The mode switch is also worth noticing. Unsloth says Mistral Medium 3.5 supports an instant instruct mode and a high reasoning mode. For llama.cpp or llama-server, the guide uses `--chat-template-kwargs '{"reasoning_effort":"high"}'` for complex prompts, coding, research, math, and agentic use, and `reasoning_effort="none"` for fast replies, extraction, chat, and simpler instructions. This is the part builders should not hand-wave. If a model exposes reasoning as an operational setting, you should treat it like a cost, latency, and quality knob, not a personality trait.

The sensible test is not “can it answer one impressive prompt?” It is: can it stay useful across the work you actually want local control over? Codebase exploration. Private document extraction. Long-context review. Image-plus-text analysis. Agent runs where you would rather not ship every intermediate artifact to a hosted frontier API. Mistral Medium 3.5 is interesting because those are exactly the categories Unsloth points toward. It is less interesting as yet another leaderboard beast wandering through launch week with a glossy cape.
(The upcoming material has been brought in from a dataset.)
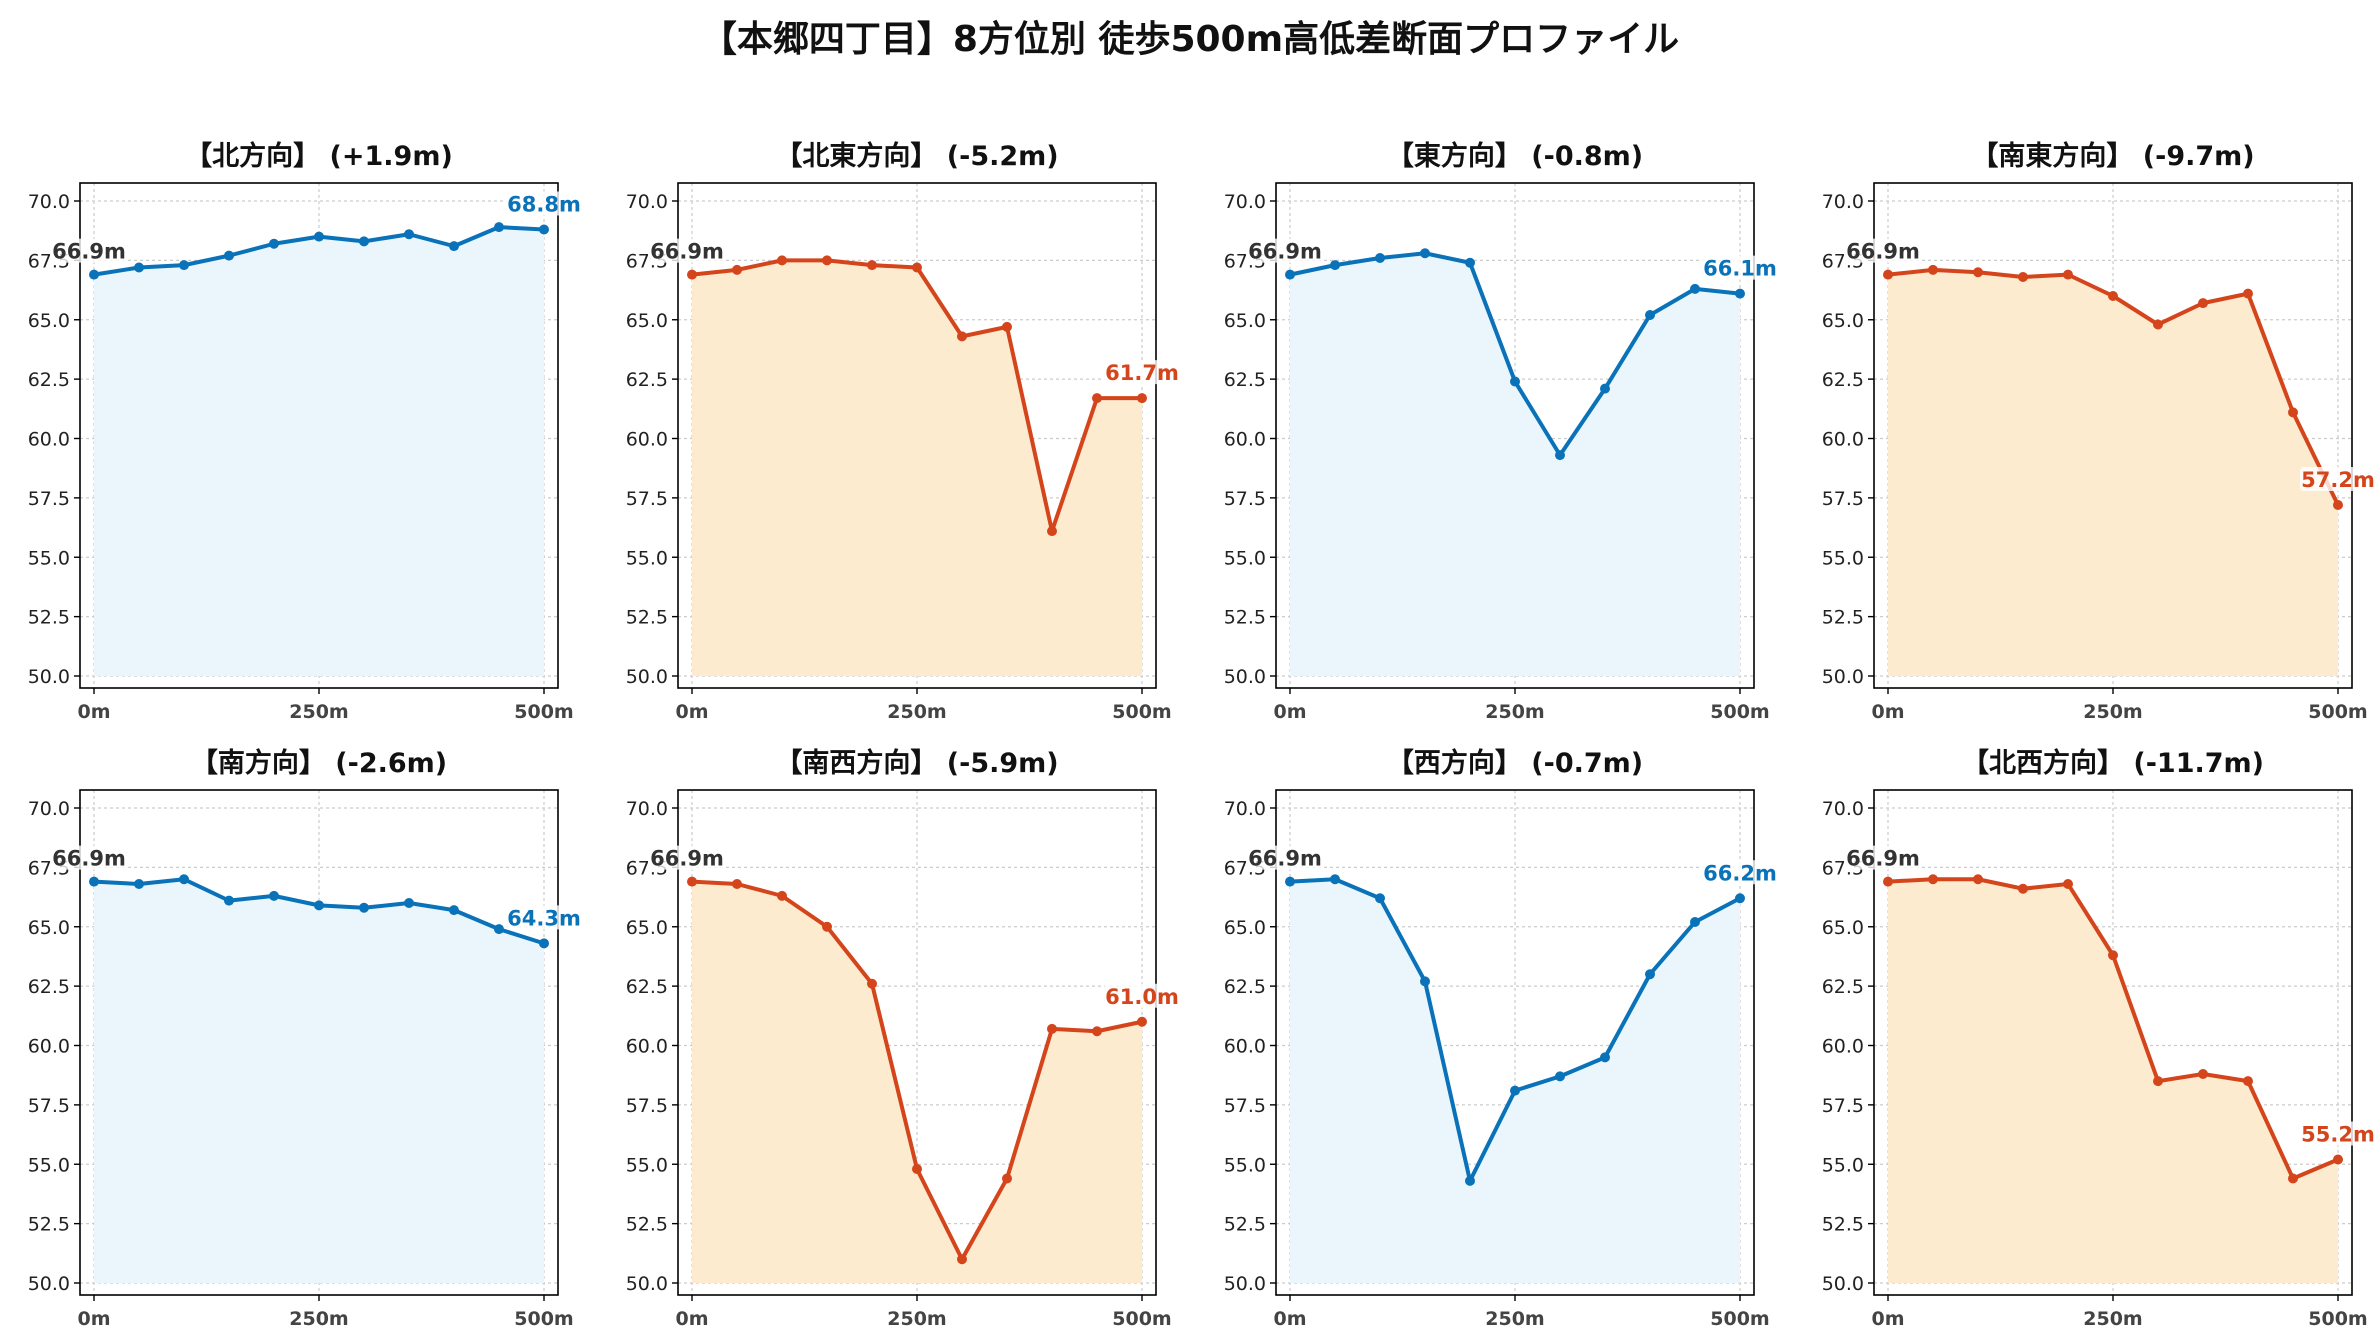 This screenshot has width=2380, height=1340. Describe the element at coordinates (1515, 763) in the screenshot. I see `panel-title: 【西方向】 (-0.7m)` at that location.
There are caveats, and they are refreshingly concrete. Unsloth warns that available memory should exceed the size of the quantized model, even though llama.cpp can fall back to partial RAM or disk offload at a speed penalty. Long context, larger batches, tool-heavy runs, and image prompts need more memory. It also says multimodal or vision GGUFs do not currently work in Ollama because of separate `mmproj` vision files, so llama.cpp-compatible backends are the path if vision matters. And there is a very specific landmine: do not use CUDA 13.2, because Unsloth says it may produce gibberish outputs while NVIDIA works on a fix. That is not a philosophical caveat. That is the kind of caveat that saves a weekend.

The practical buying advice is simple. If you have 32GB of memory and want a local assistant, this is probably not your daily driver. Look at smaller models, or use Mistral Medium 3.5 through a hosted route when it appears in the places you already pay for. If you have 64GB unified memory, the 3-bit path may be a testable curiosity, but expect tradeoffs. If you have 80GB or more and you care about private local workflows, the Dynamic 4-bit route is where this becomes a legitimate experiment. If you have 128GB-plus, you are finally in the part of the map where the phrase “local 128B model” stops sounding like a prank.
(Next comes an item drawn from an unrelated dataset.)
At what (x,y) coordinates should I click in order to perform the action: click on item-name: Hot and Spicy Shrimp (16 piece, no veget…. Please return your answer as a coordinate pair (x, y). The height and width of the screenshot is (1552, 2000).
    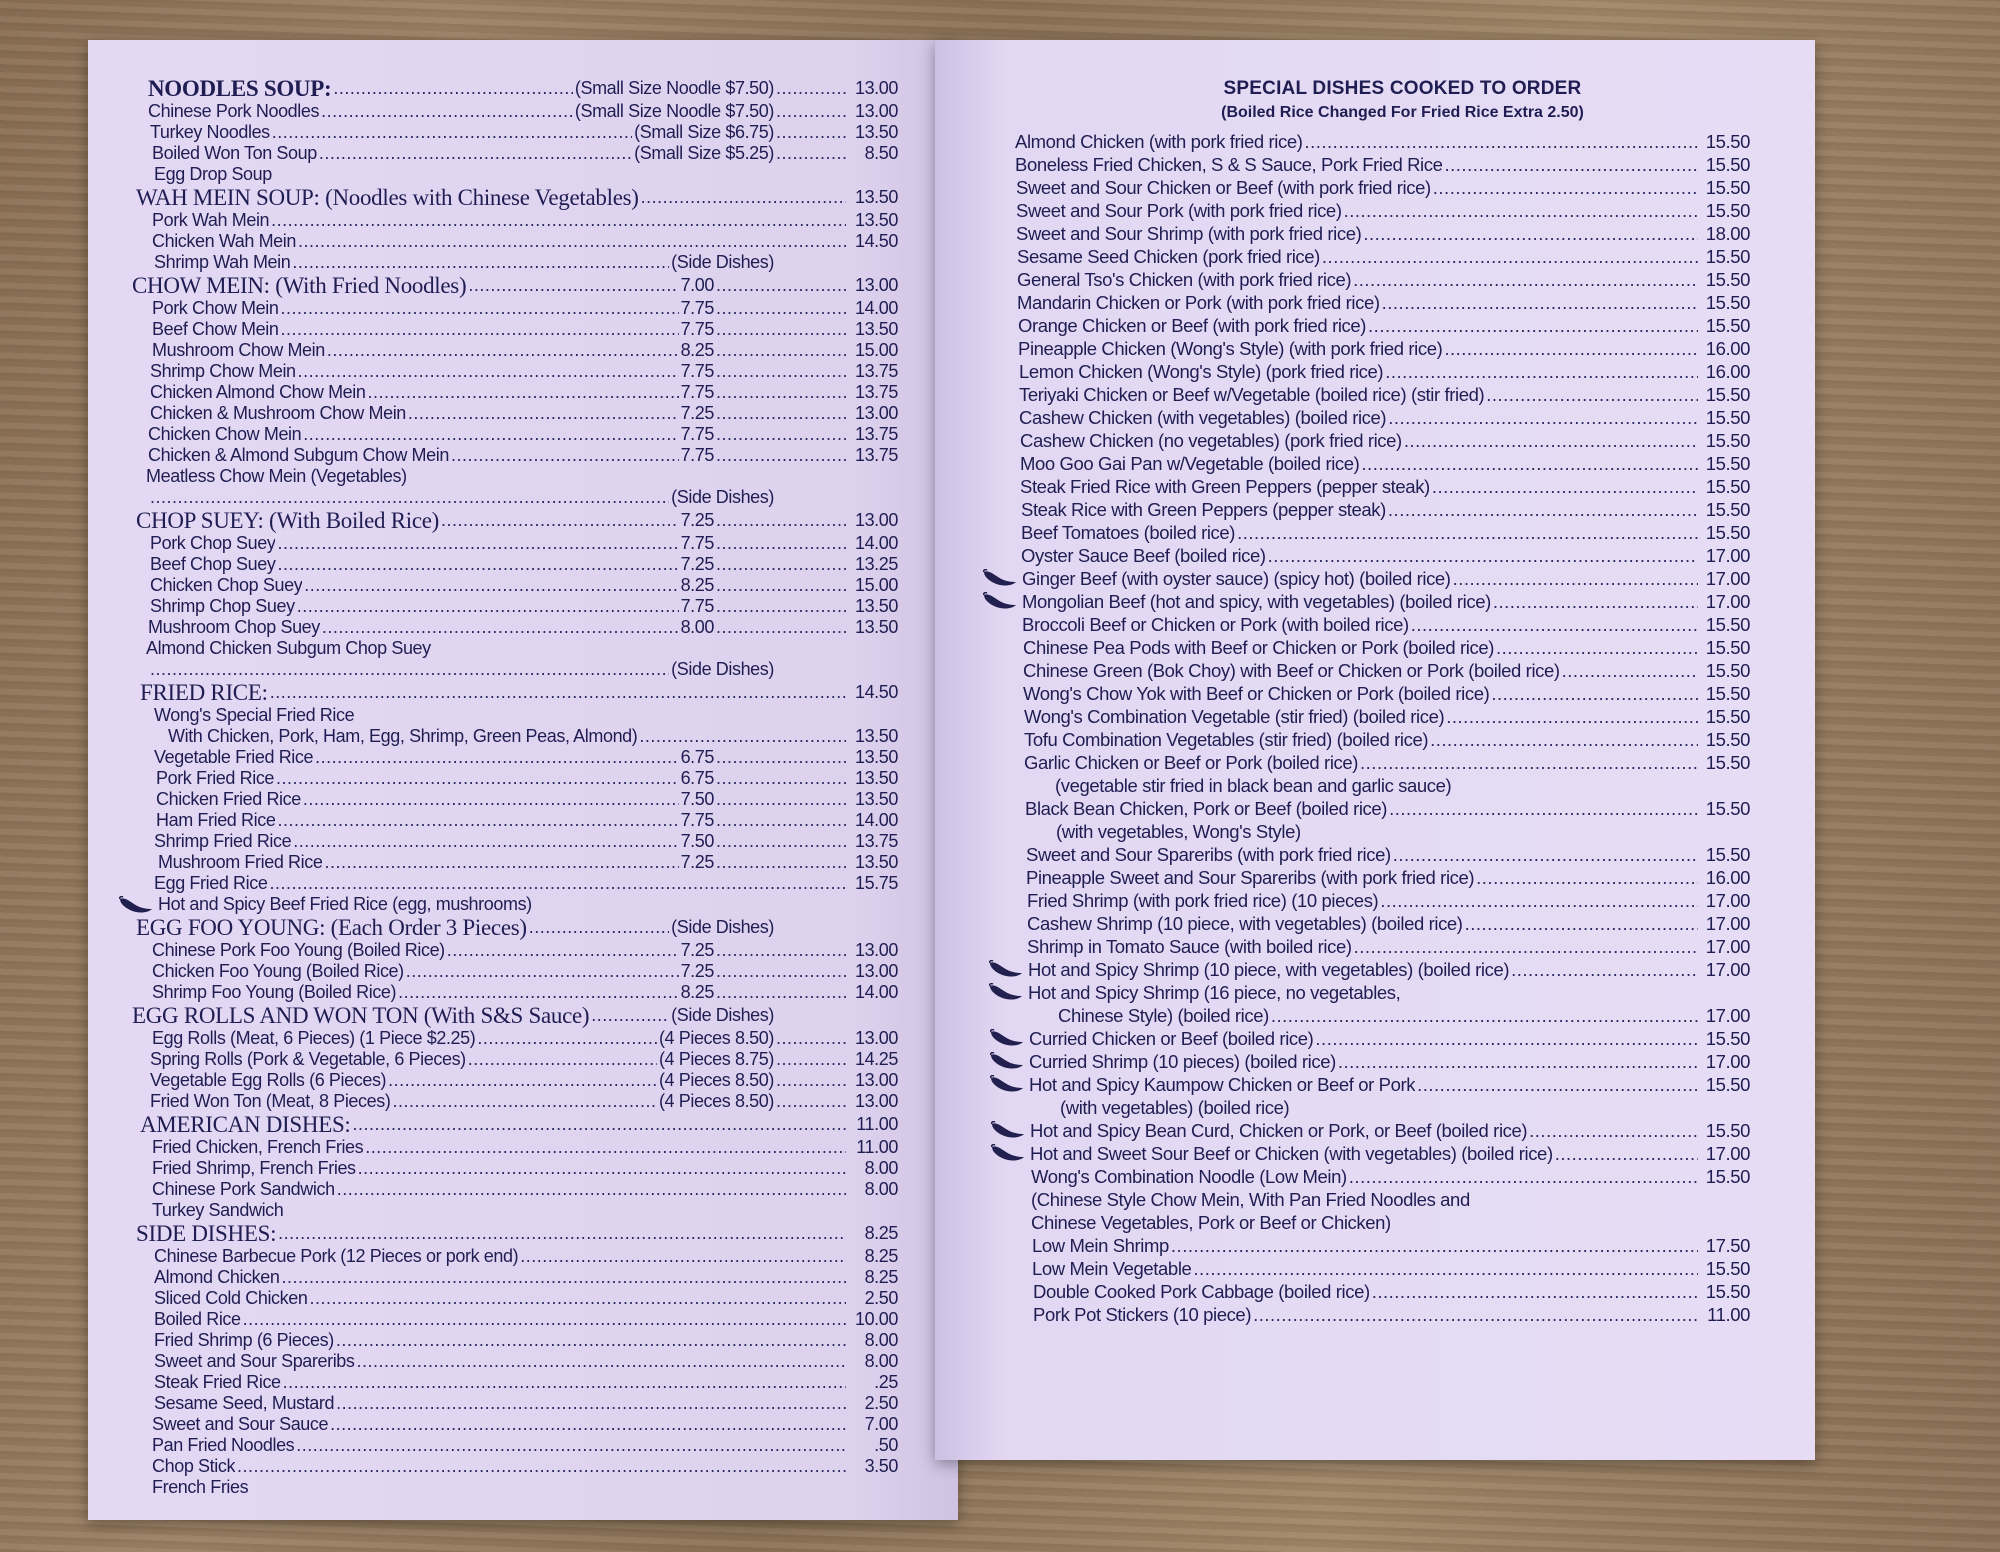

For teams, the better question is not whether this replaces a frontier API. It is where local ownership changes the workflow. A local 128B model can be useful when data sensitivity, latency predictability, offline access, or cost control matter more than always having the absolute strongest model. It can also be useful as a secondary worker: run extraction, draft patches, inspect documents, or pre-chew long context locally, then escalate only the hard judgment calls to a hosted model. Open models do not have to win every benchmark to be useful. They have to make the expensive cloud call less necessary.

The catch is maintenance. Local inference means you own the weird parts: quant choice, backend updates, GPU drivers, chat templates, context settings, memory pressure, throughput, and the little incompatibilities that show up only after you invite the model into real work. Closed-lab translation aside: the API bill disappears from one line item and reappears as your time, your hardware, and your tolerance for logs.
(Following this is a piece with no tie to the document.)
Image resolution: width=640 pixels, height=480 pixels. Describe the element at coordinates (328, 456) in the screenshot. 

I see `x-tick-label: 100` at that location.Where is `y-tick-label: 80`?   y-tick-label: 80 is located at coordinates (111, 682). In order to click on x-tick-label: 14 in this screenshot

Still, this is the right kind of open-model news for Useful Machines readers because it is not abstract model worship. It tells builders what to download, what memory class they need, what backend to use, what mode switch matters, and what not to touch if they value their afternoon. Mistral Medium 3.5 being locally runnable does not mean local frontier-ish AI is suddenly casual. It means the frontier of “local” has moved up to machines with serious memory. That is progress. Just measure the desk before you buy the dream.

In short

Unsloth’s Mistral 3.5 run guide turns a model launch into a hardware reality check: this is open local inference, not laptop magic.